To determine or confirm the end of fertility current systems of NFP essentially use a counting system based on the fact that the measures of peak fertility are imprecise in detecting the day of ovulation. The markers for the end of fertility as utilized by current methods of NFP are:
- 3 and sometimes 4 days past the last day of clear, stretchy or slippery mucus
- 3 days past the last day of the slippery sensations at the vulva
- 3 days past the shift in basal body temperature or 3 temperatures above a determined level
- the length of the longest of the last 6-12 cycles minus 10 days
- day 18 or 19 of the menstrual cycle with the fixed day formulas.
Besides ease of use, objectivity, expense and safety, a key factor in using natural biological markers is how accurate they are in estimating the fertile 6-day window. The current gold standard for estimating the day of ovulation is through the use of serial ultrasound that tracks the developing follicle and resulting collapse at ovulation. Use of this methodology provides the researcher with a very accurate way of determining the fertile window. Continuing research is needed to determine how accurate biological markers are for not only estimating the peak of fertility, but the beginning and end as well.
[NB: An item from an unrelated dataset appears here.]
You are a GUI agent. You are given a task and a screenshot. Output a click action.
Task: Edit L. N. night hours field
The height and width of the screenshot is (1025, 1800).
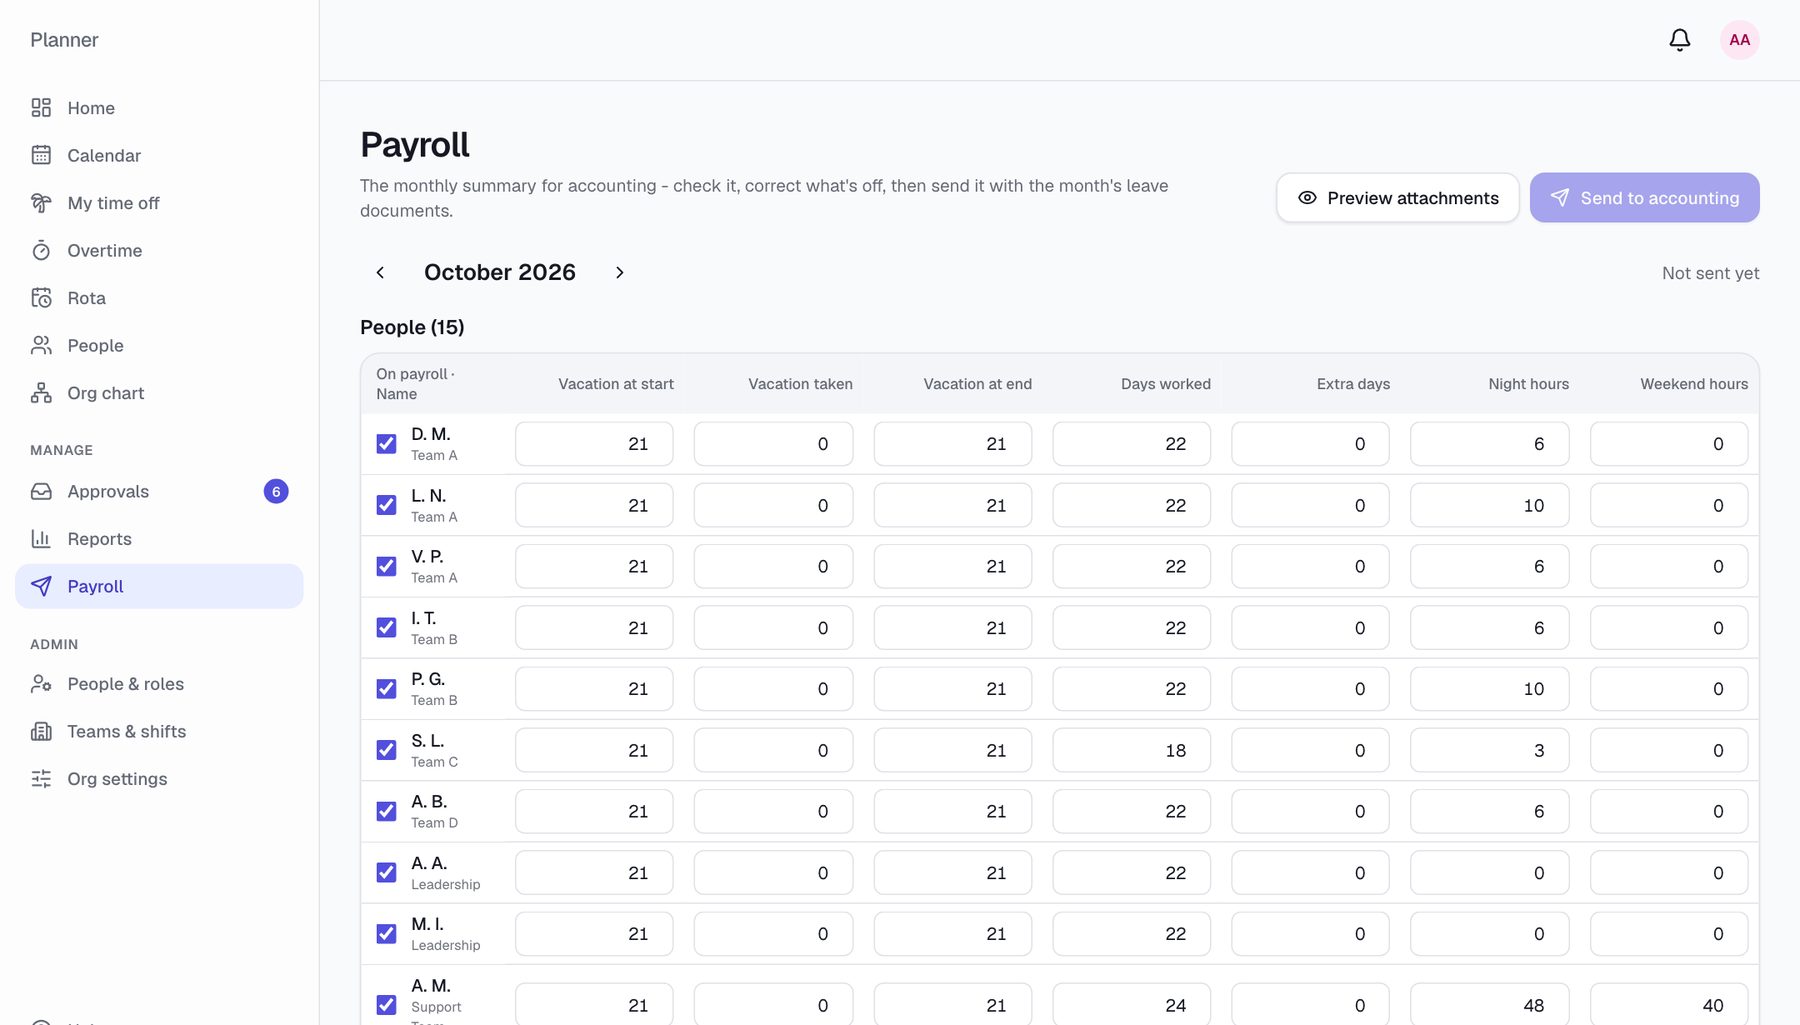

Two benefits for using the most accurate biological markers in methods of NFP are apparant. The first is that the amount of abstinence will be reduced. A common complaint about modern methods of NFP is the amount of abstinence (on average one half of the entire menstrual cycle). Reducing this time to a third or quarter of the cycle will most likely aid in acceptance and compliance.(7) The second benefit is that greater objectivity will be achieved in identifying the fertile time. Objectivity will take pressure off the women who currently has the most responsibility in interpreting subjective biological markers of fertility.(8) Further research is needed in determining how new biological indicators can be integrated into current systems of NFP or how new systems of NFP can be developed.
- Wilcox, A.J., Dunson, D., & Baird, D.D. The timing of the "fertile window" in the menstrual cycle: day specific estimates from a prospective study. British Medical Journal. 321 (November, 2000):1259-1262.
- World Health Organization. Temporal relationship between indices of the fertile period. Fertility and Sterility. 39 (1983):647-655.
- Brown, J.B., Holmes, J., & Barker, G., Use of the home ovarian monitor in pregnancy avoidance. American Journal of Obstetrics and Gynecology. 165 (1991):2008-2011.
- Guida, M., Tommaseli, G.A., & Palomba, S. et al., Efficacy of methods for determining ovulation in a natural family planning program. Fertility and Sterility, 5 (1999)904- 910.
- European Society of Human Reproduction and Embryology. Optimal use of infertility diagnostic tests and treatments. Human Reproduction. 15 (2000):723-732.
- Quagliarello, J., & Arny, M. Inaccuracy of basal body temperature charts in predicting urinary luteinizing hormone surges. Fertility and Sterility. 45 (1986):334.
- Tommaselli, GA, Guida, M., Palomba, S et al., The importance of user compliance on the effectiveness of natural family planning programs. Gynecological Endocrinology. 14 (2000):81-89.
- Martinez, A.R. Prediction and detection of the fertile phase of the menstrual cycle: an overview. Advances in Contraception. 13 (1997):131-138.